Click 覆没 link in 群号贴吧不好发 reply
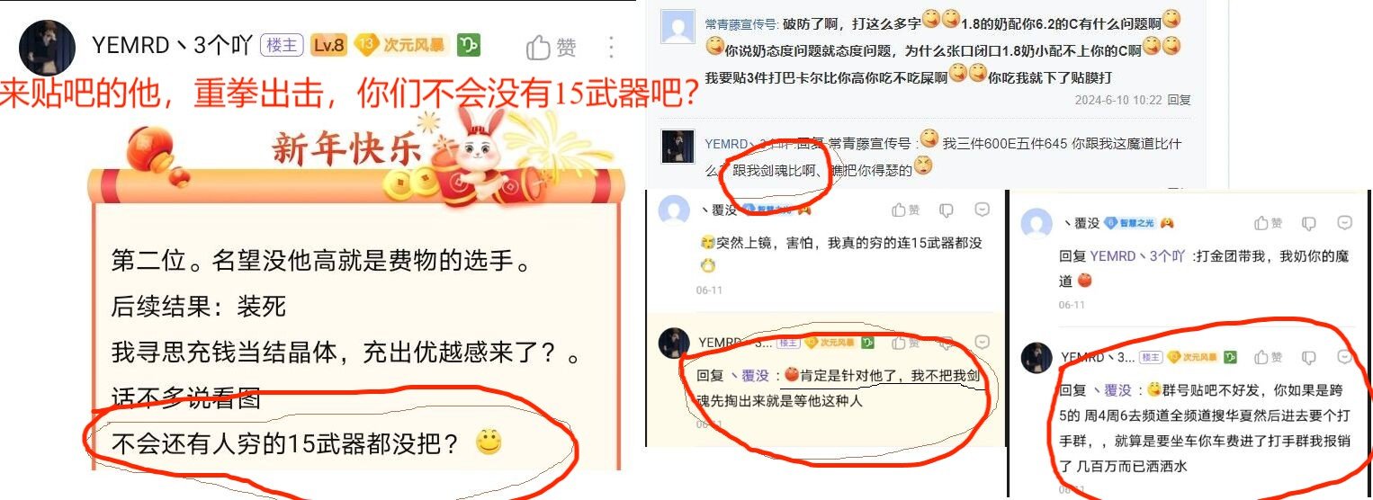Image resolution: width=1373 pixels, height=500 pixels. coord(1111,390)
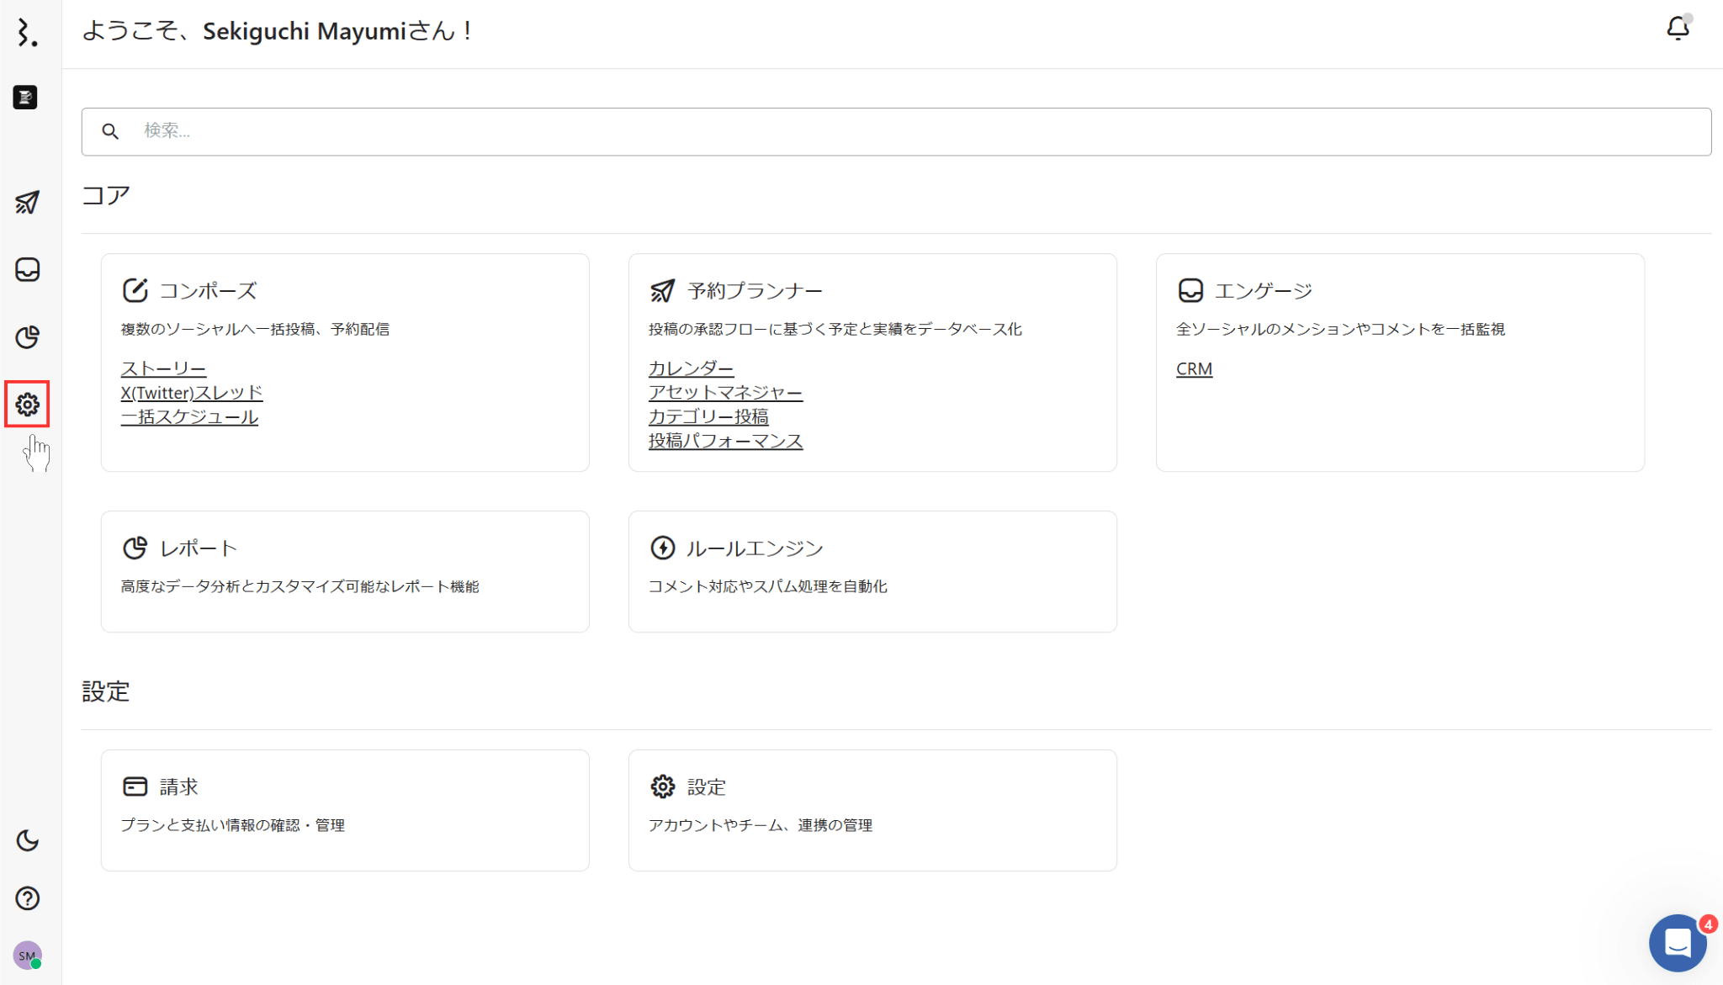Viewport: 1723px width, 985px height.
Task: Toggle dark mode with the moon icon
Action: pos(27,840)
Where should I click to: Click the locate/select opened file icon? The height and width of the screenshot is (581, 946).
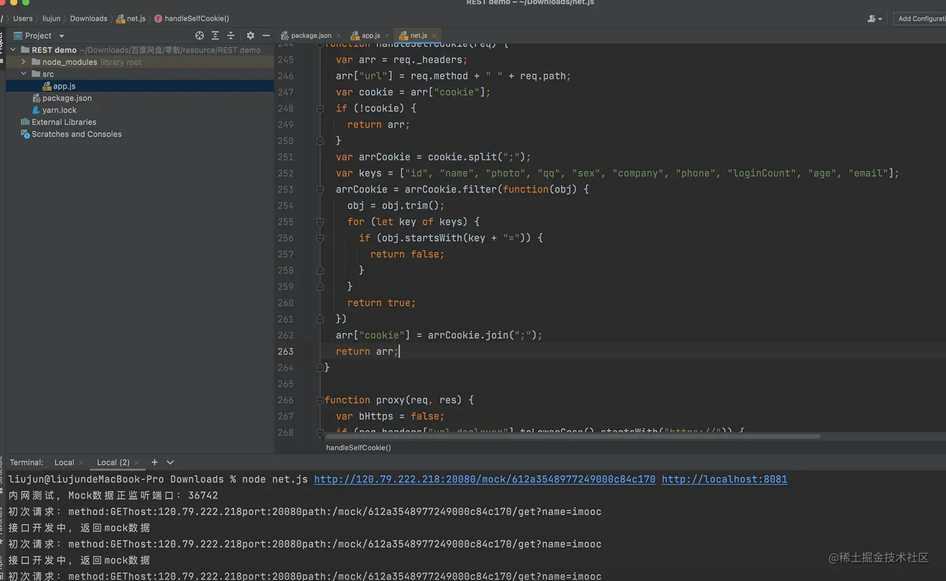click(x=200, y=36)
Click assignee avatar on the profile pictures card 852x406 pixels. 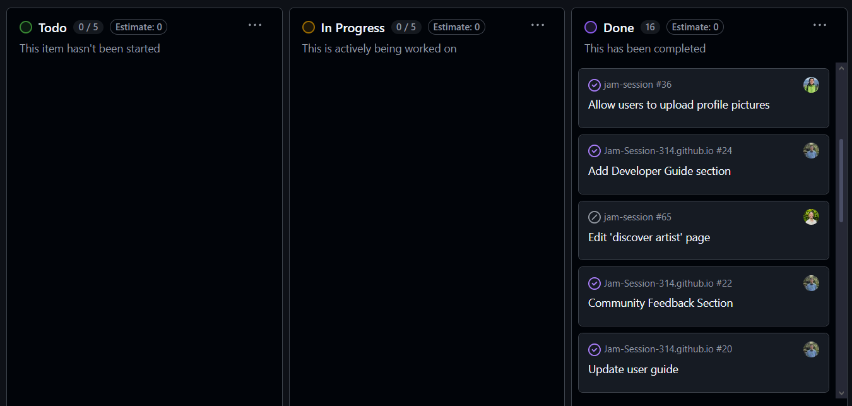point(811,85)
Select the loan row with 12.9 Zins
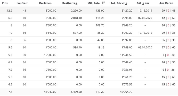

******************************

* SET PROBLEM
Copy out every line above that contains the word "icon".

* IN RESPONSE
Task: Toggle dark mode with the moon icon
Where should I click to: Click the locate/select opened file icon? The height and width of the screenshot is (581, 946).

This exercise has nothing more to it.